Lors du débat au Sénat, le 29 mai, tous les groupes (5) ont exprimé leur soutien à l’expérimentation du cannabis médical. Le secrétaire d’État Adrien Taquet, qui représentait la ministre de la Santé, l’a confirmée, en précisant que la formule fumée en serait exclue et que le cannabis thérapeutique serait limité aux cinq indications retenues par le CSST (6). La sénatrice socialiste Laurence Rossignol a par ailleurs pointé l’urgence de ne pas poursuivre les personnes interpellées pour du cannabis médical : « Des malades sont venus me voir car ils s’inquiétaient d’être devenus des délinquants devant la loi, mais aussi leurs familles, car bien souvent les personnes souffrantes de 65 ans ne savent pas où se procurer ce produit et envoient généralement les plus jeunes de leur entourage qui, eux, savent comment faire ! » Le cannabis thérapeutique devrait donc être autorisé en France… après deux ans d’expérimentation.

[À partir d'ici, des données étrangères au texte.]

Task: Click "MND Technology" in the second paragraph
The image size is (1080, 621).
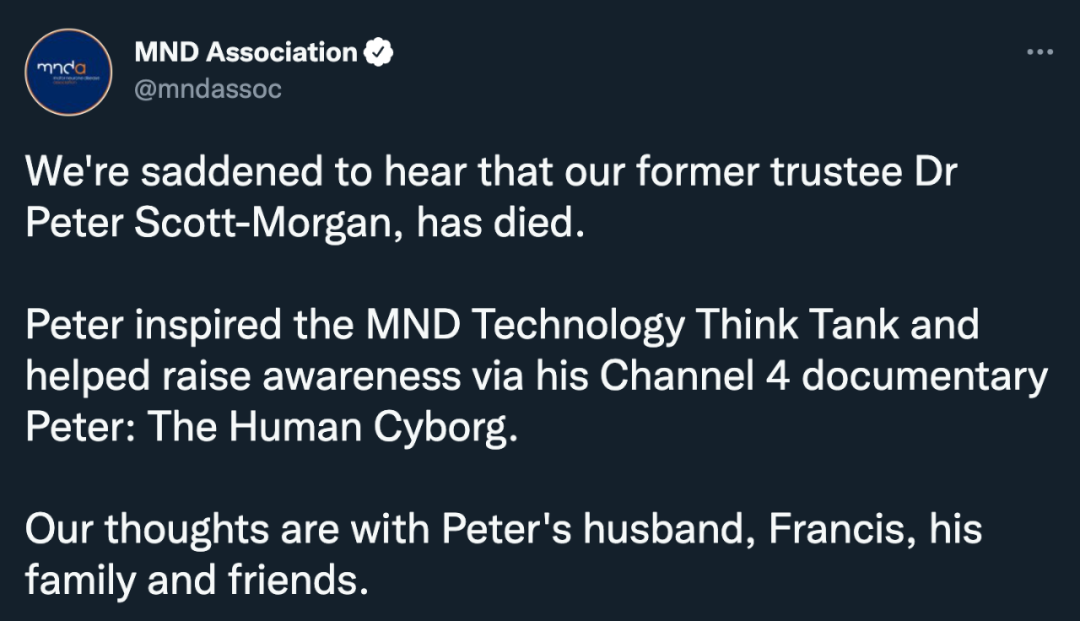Action: [525, 325]
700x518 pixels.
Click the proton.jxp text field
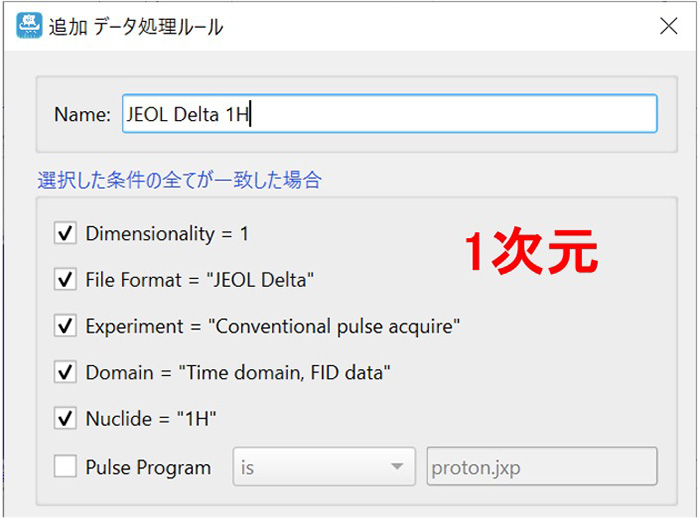click(x=540, y=466)
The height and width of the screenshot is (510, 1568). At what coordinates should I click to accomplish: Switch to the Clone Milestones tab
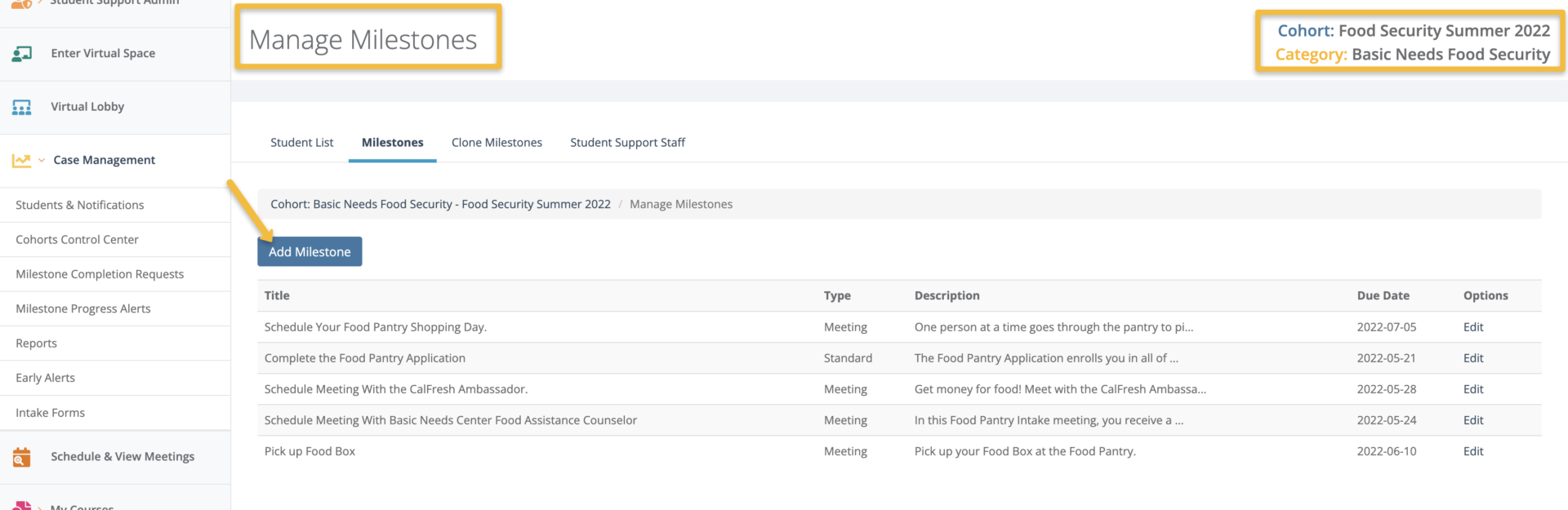point(497,143)
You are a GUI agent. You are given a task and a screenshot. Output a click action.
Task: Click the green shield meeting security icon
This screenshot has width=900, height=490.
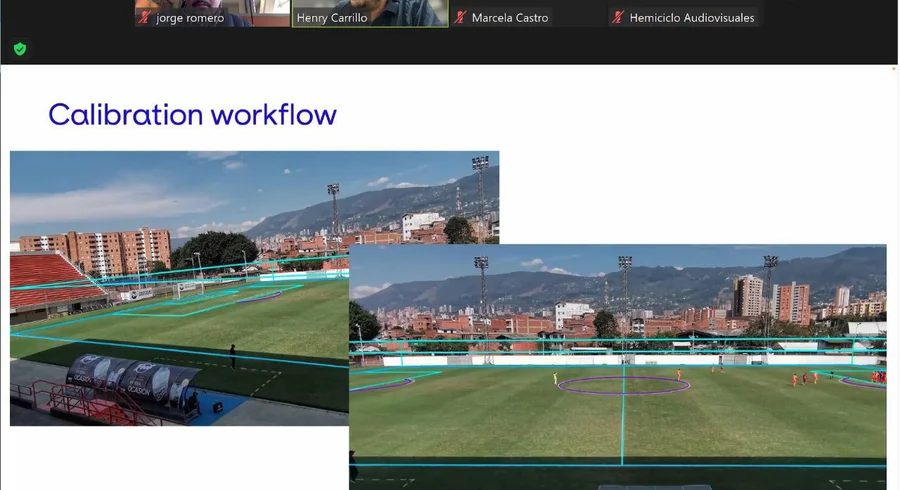pyautogui.click(x=20, y=49)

Or il y a urgence.


(1) « L’Appel du 18 joint » est paru dans Libération le 18 juin 1976.

(2) Précurseur, Israël a ainsi développé dès les années 1960 une grande connaissance en la matière et une filière de production et de distribution extrêmement pointue.

(3) Le Sativex soulage notamment les douleurs des malades souffrant de sclérose en plaques.

(4) Act Up-Paris, Aides, Principes actifs (l’une des plus anciennes sur ce thème), Auto-support d’usagers de drogues (Asud) et la jeune et courageuse association Police contre la prohibition,.

(5) À l’exception d’élus Les Républicains, pour qui le cannabis thérapeutique serait « le cheval de Troie de la légalisation globale du cannabis, qui est une drogue ».

(6) Liste jugée trop restrictive pour le collectif ACT, puisqu’elle ne retient pas, par exemple, les effets secondaires des trithérapies pour les malades du sida.